Chances are, if you pull out a gun in an attempt to kill a curious dog, only to miss and strike a child less than two feet from you, your actions would be considered negligent and unreasonable.
But that is only because you’re not a cop.
As we keep learning, cops have the right to pull out their guns and fire at anything and anybody that makes them fear for their lives as long as they can claim their actions were “reasonable” under the given circumstances.
And what is reasonable for a highly trained cop paid to enforce the law does not mean it is reasonable for your average citizen who has not gone through six months of training that may include a lesson or two about gun safety.
The latest case to highlight this absurdity comes out of the federal 11th Circuit Court of Appeals where judges ruled last week that a Georgia sheriff’s deputy named Michael Vickers acted reasonably when he fired his gun at a wandering dog only to strike a 10-year-old child who was laying on the ground.
The court determined it was an “accidental shooting” and dismissed the lawsuit against Vickers on the basis that he is protected by qualified immunity because they believed his actions to be reasonable.
The incident took place July 10, 2014 when Coffee County sheriff’s deputies were chasing a man named Christopher Barnett who had shot and wounded a Douglas police officer in an earlier armed robbery attempt.
Barnett, 21, ran into a front yard where several children were playing with the deputies close behind.
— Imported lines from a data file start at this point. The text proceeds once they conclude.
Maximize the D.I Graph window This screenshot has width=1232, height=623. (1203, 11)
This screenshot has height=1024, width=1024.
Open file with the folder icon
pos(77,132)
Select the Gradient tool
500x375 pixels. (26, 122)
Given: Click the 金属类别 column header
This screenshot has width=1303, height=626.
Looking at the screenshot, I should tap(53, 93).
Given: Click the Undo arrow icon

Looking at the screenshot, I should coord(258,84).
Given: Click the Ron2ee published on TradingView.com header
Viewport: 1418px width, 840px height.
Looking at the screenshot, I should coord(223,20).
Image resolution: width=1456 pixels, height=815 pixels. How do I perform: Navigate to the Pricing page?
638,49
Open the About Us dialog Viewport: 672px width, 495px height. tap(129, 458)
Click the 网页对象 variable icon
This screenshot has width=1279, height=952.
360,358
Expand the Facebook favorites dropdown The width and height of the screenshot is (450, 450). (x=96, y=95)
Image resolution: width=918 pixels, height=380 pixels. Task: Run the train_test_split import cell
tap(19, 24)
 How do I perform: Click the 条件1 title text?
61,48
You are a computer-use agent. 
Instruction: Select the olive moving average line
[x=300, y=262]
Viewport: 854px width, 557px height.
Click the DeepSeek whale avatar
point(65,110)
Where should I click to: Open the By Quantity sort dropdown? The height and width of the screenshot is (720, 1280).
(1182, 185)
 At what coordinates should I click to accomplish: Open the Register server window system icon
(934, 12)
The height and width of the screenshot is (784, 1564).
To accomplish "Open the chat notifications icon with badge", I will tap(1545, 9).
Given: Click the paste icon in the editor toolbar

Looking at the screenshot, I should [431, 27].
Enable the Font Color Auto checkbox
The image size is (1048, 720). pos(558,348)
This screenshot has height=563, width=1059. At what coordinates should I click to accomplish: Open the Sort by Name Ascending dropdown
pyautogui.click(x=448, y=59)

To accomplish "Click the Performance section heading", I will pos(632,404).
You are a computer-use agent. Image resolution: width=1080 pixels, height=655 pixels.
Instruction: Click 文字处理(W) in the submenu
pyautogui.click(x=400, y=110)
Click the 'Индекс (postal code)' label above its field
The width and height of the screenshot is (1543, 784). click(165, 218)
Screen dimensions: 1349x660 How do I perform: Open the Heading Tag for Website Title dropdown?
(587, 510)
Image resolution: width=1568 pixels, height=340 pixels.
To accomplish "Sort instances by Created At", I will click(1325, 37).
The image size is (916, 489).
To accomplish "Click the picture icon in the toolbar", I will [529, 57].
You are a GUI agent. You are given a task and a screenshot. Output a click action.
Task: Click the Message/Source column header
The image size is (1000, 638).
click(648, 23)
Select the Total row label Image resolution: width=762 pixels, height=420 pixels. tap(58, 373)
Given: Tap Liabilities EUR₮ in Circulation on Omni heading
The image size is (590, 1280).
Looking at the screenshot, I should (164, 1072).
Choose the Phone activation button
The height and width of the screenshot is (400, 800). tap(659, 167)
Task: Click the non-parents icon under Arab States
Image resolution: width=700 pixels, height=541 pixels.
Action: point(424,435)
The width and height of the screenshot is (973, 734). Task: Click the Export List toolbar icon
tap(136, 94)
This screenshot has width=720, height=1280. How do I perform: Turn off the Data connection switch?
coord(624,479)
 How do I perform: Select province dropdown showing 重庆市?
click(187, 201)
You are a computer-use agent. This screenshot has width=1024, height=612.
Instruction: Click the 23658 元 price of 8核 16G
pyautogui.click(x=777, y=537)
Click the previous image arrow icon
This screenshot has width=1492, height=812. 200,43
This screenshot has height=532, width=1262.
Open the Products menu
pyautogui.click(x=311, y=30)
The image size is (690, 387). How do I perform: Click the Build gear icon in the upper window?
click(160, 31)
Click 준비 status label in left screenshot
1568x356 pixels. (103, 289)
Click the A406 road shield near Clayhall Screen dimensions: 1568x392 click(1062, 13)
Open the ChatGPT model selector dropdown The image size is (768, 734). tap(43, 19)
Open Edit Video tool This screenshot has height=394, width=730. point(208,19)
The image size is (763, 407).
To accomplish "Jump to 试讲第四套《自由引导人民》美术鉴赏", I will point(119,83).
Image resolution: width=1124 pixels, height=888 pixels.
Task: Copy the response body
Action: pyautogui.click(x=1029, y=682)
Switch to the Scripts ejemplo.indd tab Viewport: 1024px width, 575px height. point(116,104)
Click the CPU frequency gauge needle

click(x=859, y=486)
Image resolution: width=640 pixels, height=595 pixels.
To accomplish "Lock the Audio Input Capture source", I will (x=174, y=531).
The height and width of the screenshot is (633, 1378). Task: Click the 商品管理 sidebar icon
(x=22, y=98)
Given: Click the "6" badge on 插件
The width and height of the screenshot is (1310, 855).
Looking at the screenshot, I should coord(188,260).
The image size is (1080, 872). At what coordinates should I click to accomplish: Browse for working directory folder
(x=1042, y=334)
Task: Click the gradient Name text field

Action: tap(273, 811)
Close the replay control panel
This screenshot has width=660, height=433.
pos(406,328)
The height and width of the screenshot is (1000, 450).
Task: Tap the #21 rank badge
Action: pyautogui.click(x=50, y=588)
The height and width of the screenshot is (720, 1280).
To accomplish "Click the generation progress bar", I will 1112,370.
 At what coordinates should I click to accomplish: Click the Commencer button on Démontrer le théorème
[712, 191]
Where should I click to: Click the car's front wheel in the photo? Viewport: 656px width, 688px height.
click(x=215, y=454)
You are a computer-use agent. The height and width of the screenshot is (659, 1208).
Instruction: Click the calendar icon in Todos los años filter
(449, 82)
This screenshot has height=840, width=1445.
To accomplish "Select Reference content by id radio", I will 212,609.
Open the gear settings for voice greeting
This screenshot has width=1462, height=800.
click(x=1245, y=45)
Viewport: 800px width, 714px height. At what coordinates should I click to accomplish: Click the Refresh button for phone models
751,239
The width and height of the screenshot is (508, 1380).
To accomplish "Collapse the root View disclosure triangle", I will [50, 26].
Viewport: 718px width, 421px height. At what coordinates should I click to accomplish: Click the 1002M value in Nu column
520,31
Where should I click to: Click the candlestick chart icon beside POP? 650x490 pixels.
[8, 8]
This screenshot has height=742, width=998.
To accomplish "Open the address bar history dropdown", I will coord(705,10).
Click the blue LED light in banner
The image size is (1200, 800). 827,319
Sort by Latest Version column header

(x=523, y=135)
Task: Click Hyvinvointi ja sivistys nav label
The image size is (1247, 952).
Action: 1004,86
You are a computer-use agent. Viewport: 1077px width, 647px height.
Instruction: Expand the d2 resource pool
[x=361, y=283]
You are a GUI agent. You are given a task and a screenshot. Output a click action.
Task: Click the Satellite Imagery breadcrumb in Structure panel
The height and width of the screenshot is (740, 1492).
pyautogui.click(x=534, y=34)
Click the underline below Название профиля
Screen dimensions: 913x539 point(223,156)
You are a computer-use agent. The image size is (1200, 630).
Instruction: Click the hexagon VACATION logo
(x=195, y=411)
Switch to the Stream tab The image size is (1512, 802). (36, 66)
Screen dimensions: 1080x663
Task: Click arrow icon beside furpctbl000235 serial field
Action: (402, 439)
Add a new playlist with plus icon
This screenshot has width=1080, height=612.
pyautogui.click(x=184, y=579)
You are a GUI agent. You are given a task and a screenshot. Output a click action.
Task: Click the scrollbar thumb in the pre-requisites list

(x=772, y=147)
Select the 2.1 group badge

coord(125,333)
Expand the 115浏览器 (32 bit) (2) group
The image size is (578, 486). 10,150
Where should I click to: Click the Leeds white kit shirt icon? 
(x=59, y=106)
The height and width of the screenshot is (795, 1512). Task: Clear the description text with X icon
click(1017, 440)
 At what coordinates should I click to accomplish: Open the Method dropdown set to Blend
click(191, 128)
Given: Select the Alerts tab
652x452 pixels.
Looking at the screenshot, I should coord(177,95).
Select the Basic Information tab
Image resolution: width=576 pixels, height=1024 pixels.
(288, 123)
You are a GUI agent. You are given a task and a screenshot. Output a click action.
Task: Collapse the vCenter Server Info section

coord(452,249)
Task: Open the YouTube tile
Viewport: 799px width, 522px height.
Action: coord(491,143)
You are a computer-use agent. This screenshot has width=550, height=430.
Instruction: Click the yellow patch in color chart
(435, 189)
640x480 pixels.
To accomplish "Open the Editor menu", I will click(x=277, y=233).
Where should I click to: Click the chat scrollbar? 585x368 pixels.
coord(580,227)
The deputies ran into the yard and ordered everybody down at gunpoint, including Barnett and six children as well as an adult named Damion Steward who was watching over the kids. Two of the kids were less than three years old.
This is what took place next, according to the lawsuit filed by Amy Corbitt, the mother of Dakota Corbitt, the 10-year-old boy who was shot, who is referred to as “SDC” in the suit:
While the children were lying on the ground obeying the orders of Defendant Vickers, said Defendant unreasonably, maliciously, negligently, and without necessity or any immediate threat or cause, discharged his firearm at the family pet named “Bruce” twice. The first shot missed the animal, who retreated under the residence. At no time during the interim did Defendant Vickers ask someone to restrain the animal and at no time did any other agent or employee of Coffee County attempt to restrain or subdue the animal. Approximately eight to ten seconds elapsed since the first shot and Defendant Vickers then discharged his firearm at Bruce a second time as it was approaching his owners. He again missed the animal and struck Plaintiff Amy Corbitt’s minor child, SDC, in the back of his right knee. 29.
At the time of his injury, SDC was readily viewable to Defendant Vickers. In fact, SDC was approximately eighteen inches from Defendant Vickers, lying on the ground, face down, pursuant to the orders of said Defendant. Other minor children were also within only a few feet of Defendant Vickers. No officer or agent at the scene was required to discharge a firearm. With a large number of innocent bystanders, mostly children in the immediate area, no use of force should have been used aside from the arrest and physical restraint of Christopher Barnett, who was visibly unarmed and readily compliant with Defendants. No agent or employee at the scene had the need to shoot at the family pet, nor did anyone appear to be threatened by its presence.
In dismissing the suit, the judges stated “there is no clearly established right to be free from the accidental application of force during arrest, even if that force is deadly.”
The above video is from the initial news report about the shooting. James Barnett, the suspect deputies were chasing, was sentenced to life in prison in 2015.